J’ai connu des femmes, amies parfaites, désintéressées et tendres ; elles donnent bien davantage que l’homme, en ces sortes de contrats moraux, mais elles sont peut-être moins sincères que lui, elles ne se livrent pas autant ; elles ont des réserves où l’ami ne pénètre pas. C’est que jamais la femme n’a tout à fait confiance dans l’homme ; une longue suite de trahisons l’en empêche ! Sans en avoir conscience, elle sent en elle-même les torts dont les femmes ont été victimes, depuis que le monde existe, et dans l’homme elle voit l’oppresseur de l’espèce. Elle l’adorera, elle donnera pour lui sa vie, son honneur, mais elle n’aura jamais en lui une confiance complète ! L’homme, en général, ne s’aperçoit pas de cette méfiance, — il a si peu d’intuition, — et le plaisir que lui donne l’amitié de la femme n’en est nullement gâté. Elle, de son côté, trouve dans ces contacts, avec la mentalité masculine, un élargissement de la sienne, et arrive ainsi à une plus juste conception de la vie. Le gain est donc réciproque : la femme adoucit et raffine l’âme de l’homme ; lui, de son côté, donne la force, la raison, la logique.
Les nuances de ce sentiment, l’un des meilleurs et des plus élevés que l’humanité connaisse, sont infinies ; elles échappent à l’analyse, et l’on ne peut les ranger par catégories. L’amitié naît des circonstances à travers lesquelles nous évoluons et des rencontres fortuites. Le hasard, quand il a quelque chose en vue, met sur notre route l’ami ou l’amie qui doivent nous aider à l’accomplir. Que certaines amitiés soient réellement les instruments de la Providence, nous nous en rendons compte ; souvent, il est vrai, la signification de certains contacts reste mystérieuse, mais elle n’en existe pas moins ; seulement nos yeux de demi-aveugles ne la perçoivent pas.
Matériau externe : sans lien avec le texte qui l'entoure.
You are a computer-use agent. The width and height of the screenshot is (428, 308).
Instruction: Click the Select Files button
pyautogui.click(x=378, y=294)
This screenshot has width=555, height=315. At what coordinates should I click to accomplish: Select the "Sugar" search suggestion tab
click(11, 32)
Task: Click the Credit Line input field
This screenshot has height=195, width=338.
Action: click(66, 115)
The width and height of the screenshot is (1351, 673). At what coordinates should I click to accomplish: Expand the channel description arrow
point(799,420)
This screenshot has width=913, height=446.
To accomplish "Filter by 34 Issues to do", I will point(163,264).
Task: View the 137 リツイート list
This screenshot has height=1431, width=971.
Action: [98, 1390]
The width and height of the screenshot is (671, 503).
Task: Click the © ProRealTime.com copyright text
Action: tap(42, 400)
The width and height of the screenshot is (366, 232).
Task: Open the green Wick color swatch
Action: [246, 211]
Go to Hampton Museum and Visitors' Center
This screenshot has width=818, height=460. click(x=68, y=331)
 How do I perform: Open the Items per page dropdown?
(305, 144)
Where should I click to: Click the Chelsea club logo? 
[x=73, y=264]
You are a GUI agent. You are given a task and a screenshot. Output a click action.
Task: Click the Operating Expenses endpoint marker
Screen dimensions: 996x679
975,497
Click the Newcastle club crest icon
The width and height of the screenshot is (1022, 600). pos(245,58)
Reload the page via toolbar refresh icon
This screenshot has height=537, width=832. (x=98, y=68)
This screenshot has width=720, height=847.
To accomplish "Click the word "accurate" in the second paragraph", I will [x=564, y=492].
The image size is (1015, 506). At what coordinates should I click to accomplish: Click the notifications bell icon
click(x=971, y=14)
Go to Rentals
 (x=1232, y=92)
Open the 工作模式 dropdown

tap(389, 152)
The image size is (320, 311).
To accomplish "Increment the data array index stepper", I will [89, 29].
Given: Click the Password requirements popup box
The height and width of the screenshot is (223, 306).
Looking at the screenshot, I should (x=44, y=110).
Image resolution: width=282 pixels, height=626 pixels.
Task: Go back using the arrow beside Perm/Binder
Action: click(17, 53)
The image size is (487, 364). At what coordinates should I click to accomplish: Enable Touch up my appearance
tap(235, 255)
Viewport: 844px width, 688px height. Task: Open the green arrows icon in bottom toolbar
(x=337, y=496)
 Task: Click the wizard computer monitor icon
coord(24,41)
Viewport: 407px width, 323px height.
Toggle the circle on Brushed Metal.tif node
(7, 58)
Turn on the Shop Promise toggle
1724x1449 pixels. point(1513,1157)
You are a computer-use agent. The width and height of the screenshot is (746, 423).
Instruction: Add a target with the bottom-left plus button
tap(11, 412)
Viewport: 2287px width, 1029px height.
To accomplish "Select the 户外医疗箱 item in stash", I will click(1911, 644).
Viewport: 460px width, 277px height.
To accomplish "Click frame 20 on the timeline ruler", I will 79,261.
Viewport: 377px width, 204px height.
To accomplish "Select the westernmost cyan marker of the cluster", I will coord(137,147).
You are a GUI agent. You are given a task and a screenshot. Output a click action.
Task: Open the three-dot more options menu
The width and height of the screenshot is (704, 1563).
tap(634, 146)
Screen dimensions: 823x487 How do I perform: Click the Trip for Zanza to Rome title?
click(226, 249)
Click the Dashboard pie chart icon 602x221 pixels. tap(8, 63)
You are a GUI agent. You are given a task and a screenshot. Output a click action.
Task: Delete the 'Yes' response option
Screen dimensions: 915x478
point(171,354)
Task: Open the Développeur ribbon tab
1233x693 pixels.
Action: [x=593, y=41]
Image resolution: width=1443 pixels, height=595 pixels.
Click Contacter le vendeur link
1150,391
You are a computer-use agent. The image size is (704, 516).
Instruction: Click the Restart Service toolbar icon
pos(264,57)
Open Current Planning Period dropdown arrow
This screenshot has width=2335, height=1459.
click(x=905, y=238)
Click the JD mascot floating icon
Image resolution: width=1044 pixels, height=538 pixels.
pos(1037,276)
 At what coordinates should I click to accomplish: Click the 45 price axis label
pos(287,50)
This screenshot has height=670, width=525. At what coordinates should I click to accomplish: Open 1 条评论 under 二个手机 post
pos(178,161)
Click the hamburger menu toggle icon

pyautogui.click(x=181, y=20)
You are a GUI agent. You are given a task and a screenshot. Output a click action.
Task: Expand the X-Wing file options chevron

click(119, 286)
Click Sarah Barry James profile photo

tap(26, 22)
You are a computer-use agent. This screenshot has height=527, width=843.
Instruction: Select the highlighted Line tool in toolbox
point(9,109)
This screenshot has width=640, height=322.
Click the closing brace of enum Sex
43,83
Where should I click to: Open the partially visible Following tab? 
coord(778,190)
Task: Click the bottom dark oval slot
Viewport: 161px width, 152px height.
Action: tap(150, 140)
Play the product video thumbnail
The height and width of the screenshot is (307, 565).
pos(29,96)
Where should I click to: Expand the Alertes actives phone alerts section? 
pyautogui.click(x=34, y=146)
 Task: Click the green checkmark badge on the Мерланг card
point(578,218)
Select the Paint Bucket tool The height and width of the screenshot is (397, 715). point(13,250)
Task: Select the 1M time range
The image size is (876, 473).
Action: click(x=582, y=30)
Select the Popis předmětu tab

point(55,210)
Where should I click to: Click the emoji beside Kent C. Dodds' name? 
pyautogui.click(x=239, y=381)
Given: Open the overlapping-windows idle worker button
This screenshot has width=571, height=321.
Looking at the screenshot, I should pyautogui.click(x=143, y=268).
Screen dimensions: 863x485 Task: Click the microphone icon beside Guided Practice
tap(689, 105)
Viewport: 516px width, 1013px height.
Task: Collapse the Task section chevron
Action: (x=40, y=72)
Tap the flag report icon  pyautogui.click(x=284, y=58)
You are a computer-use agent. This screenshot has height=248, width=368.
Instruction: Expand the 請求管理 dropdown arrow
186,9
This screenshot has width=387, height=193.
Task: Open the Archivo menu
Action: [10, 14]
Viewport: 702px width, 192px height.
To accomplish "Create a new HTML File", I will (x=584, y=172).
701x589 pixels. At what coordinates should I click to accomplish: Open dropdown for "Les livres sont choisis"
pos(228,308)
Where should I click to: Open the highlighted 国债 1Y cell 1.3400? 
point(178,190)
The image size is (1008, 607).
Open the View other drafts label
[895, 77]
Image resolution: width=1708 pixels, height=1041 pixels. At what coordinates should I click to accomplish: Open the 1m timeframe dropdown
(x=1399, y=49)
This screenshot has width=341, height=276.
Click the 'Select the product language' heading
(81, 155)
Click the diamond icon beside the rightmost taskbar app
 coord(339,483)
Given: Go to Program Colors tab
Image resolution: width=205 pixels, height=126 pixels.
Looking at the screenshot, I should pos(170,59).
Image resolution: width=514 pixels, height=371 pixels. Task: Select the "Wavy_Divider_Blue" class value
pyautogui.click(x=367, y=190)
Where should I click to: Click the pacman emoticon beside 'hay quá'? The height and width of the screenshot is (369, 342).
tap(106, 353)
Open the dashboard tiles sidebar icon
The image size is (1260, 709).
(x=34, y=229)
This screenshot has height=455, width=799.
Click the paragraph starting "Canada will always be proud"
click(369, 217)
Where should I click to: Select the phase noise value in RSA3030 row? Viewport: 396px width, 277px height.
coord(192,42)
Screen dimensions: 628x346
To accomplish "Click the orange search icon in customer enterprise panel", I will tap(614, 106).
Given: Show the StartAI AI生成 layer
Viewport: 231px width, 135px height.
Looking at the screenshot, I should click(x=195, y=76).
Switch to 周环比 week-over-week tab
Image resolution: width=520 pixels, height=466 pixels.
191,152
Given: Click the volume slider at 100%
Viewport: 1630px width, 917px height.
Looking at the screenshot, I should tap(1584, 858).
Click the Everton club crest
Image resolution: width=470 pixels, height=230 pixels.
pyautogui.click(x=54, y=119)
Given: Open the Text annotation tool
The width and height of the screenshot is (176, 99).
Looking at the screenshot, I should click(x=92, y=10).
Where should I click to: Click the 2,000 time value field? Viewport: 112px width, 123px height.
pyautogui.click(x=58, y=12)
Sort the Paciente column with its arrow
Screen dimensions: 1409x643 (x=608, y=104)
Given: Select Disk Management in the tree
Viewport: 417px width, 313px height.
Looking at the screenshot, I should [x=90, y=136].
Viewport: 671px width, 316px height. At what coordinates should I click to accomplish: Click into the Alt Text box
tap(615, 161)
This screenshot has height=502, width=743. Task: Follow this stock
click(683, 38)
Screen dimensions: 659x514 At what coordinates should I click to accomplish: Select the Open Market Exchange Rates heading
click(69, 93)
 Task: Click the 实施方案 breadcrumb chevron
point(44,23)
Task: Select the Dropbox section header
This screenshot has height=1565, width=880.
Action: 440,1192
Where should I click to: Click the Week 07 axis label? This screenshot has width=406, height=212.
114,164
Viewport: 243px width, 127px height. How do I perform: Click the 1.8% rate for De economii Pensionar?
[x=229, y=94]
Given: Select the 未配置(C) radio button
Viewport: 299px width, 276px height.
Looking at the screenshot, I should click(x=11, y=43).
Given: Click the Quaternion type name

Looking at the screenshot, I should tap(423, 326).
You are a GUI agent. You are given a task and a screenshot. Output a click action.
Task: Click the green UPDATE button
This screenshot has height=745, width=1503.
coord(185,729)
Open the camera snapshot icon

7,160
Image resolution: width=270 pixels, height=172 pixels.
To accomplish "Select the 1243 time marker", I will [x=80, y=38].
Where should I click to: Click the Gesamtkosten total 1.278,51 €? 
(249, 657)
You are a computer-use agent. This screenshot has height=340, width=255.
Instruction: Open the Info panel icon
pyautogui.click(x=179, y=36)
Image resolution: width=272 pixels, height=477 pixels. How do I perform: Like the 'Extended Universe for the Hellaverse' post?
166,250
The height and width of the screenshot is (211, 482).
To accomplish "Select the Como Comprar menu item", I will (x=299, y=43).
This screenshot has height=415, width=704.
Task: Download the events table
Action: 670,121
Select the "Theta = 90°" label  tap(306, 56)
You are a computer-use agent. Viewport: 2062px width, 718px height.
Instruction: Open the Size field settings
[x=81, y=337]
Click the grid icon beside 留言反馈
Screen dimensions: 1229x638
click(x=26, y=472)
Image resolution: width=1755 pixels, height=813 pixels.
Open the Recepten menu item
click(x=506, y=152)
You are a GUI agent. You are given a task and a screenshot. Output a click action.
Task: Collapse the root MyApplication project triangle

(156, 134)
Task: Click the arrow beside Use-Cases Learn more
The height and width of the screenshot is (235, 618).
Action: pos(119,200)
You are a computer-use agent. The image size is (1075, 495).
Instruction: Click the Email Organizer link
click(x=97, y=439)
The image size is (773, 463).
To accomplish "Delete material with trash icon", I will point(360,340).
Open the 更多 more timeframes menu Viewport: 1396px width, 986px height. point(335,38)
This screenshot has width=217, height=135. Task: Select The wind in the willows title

J’ai dit ailleurs[45] combien ces amitiés mixtes étaient précieuses, et combien elles pourraient servir à un rapprochement de l’homme et de la femme, sur un plan plus élevé que celui où ils ont évolué jusqu’ici. Ils ne doivent pas se considérer uniquement sous l’aspect du possesseur et de la possédée, mais plutôt comme deux êtres auxquels Dieu a confié, il est vrai, la continuation de l’espèce, mais à qui il a donné deux âmes immortelles, destinées à s’aider réciproquement, pour mieux comprendre le sens profond de leur passage sur cette terre. Ainsi durent s’aimer Michel Ange et Vittoria Colonna. Il faut évidemment un peu de courage pour braver les calomnies du monde. Saint Jérôme qui s’était retiré à Ostie pour fuir les méchants propos de Rome, au sujet de ses amitiés féminines, écrivait à un ami : « Salue Paule et Eustochie ; que le monde le veuille ou non, elles sont miennes en Christ. »
[45] Voir Faiseurs de peines et Faiseurs de joies.